Initialement prévu pour le tandem explosif Jossi Wieler-Sergio Morabito, le Tristan de Lyon échu in fine au seul Alex Ollé, le plus sage du duo du collectif catalan la Fura dels Baus, est un spectacle calme, fluide, qui laissera de belles images plus que l’impression d’une expérience dramatique décisive.
Ainsi, pour un début de III très statique – mais même Patrice Chéreau peine à animer ces trois quarts d’heure d’agonie que seul Olivier Py semble avoir réussi ces dernières années – et un I à la direction d’acteurs plutôt conventionnelle, Ollé s’invente un Tristan respectueux parsemé de quelques trouvailles.
Vindicative avec son entourage, Isolde, malade au sens propre comme au figuré, soulage ses nausées par-dessus bord au lever de rideau ; Tristan, introverti et comme indolent, apparaît craintif face à cette forte et grande femme ; le Roi Marke, tout sauf statufié, nerveux, est sans cesse en mouvement comme pour s’apaiser.
Mais on se souviendra surtout de la scénographie, qui sait toujours, par des moyens contemporains, instiller le juste climat, avec pont de chalutier imperceptiblement mouvant, vidéos de ressac parfaitement intégrées et immense pleine lune descendant des cintres, laquelle devient au II l’amphithéâtre naturel du parc du château de Marke avec portes et escaliers, habilement sertie d’images tour à tour sylvestres et embrasées.

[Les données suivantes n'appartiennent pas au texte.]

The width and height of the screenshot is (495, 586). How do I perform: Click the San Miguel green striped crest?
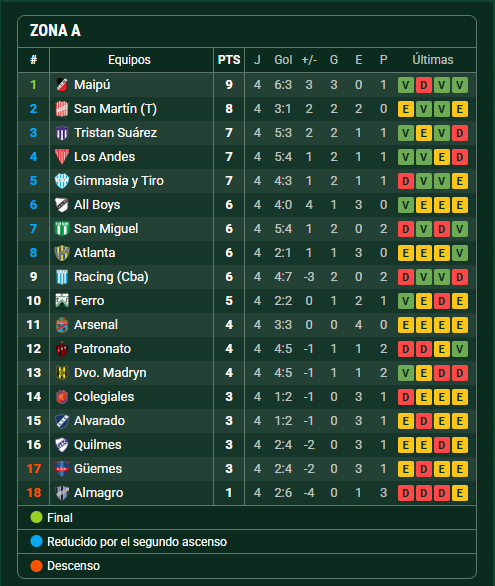(62, 229)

Les chanteurs investissent plutôt bien l’espace scénique mais servent la partition sans vertige. Ann Petersen ose de belles nuances et un joli timbre dans le piano, mais le dénature dès qu’elle donne la pleine voix, soit la majorité du temps, laissant au final une Isolde un peu dure, en puissance mais en défaut de plénitude.
Clifton Forbis a toujours le mâle héroïsme déchiré et déchirant qu’on connaît de son Tristan de Paris, et la projection phénoménale de son haut registre sied encore aux derniers instants du chevalier, mais l’ensemble de son incarnation frôle l’indigne, éructant péniblement une voix poussée dans la gorge et dans le nez, incapable d’émettre un son dans le médium ou la mi-voix qui ne soit pas une caricature de barrique wagnérienne usée jusqu’à la corde.
D’un impact limité par le syndrome de la voyelle vague, Stella Grigorian a pourtant le timbre clair idéal pour Brangäne, une très belle matière tout en frémissement, qui lui valent des appels irradiants. Une négligence de la déclamation toutefois sans commune mesure avec le naufrage du Jeune marin glagolitique de Viktor Antipenko, ruinant le climat de la scène d’ouverture a cappella.
Côté clé de fa, le Kurwenal mordant de Jochen Schmeckenbecher défend comme peu d’autres une narration contrastée dans sa chansonnette et un arsenal rhétorique dans la veille de son maître, tandis que le Roi Marke jeune de Christof Fischesser exploite un bel instrument, sans format colossal, mais au port élégant.
Le grand triomphe de la production reste la direction de Kirill Petrenko, d’une immédiateté saisissante, maniant avec maestria le temps wagnérien, assumant une large respiration quand nécessaire mais en guettant toujours la mesure – le prélude, aux silences pour une fois pas écourtés, quasi insoutenables – et en utilisant dans le cadre d’une lecture plutôt allégée toutes les ressources sonores pour susciter l’intérêt – mixtures de bois originales, trémolos des cordes, éclairages changeants dans le fondu chromatique de l’harmonie.
Le travail sur les cordes est d’une magnifique coulée, d’une tenue qu’on n’avait jamais connue à l’Orchestre de l’Opéra de Lyon, et quelques emballements et accélérations foudroyants, très russes mais parfaitement en situation, donnent l’urgence nécessaire à ce drame de toutes les passions. On a déjà hâte d’aller écouter Petrenko dans le Ring de 2013 à Bayreuth.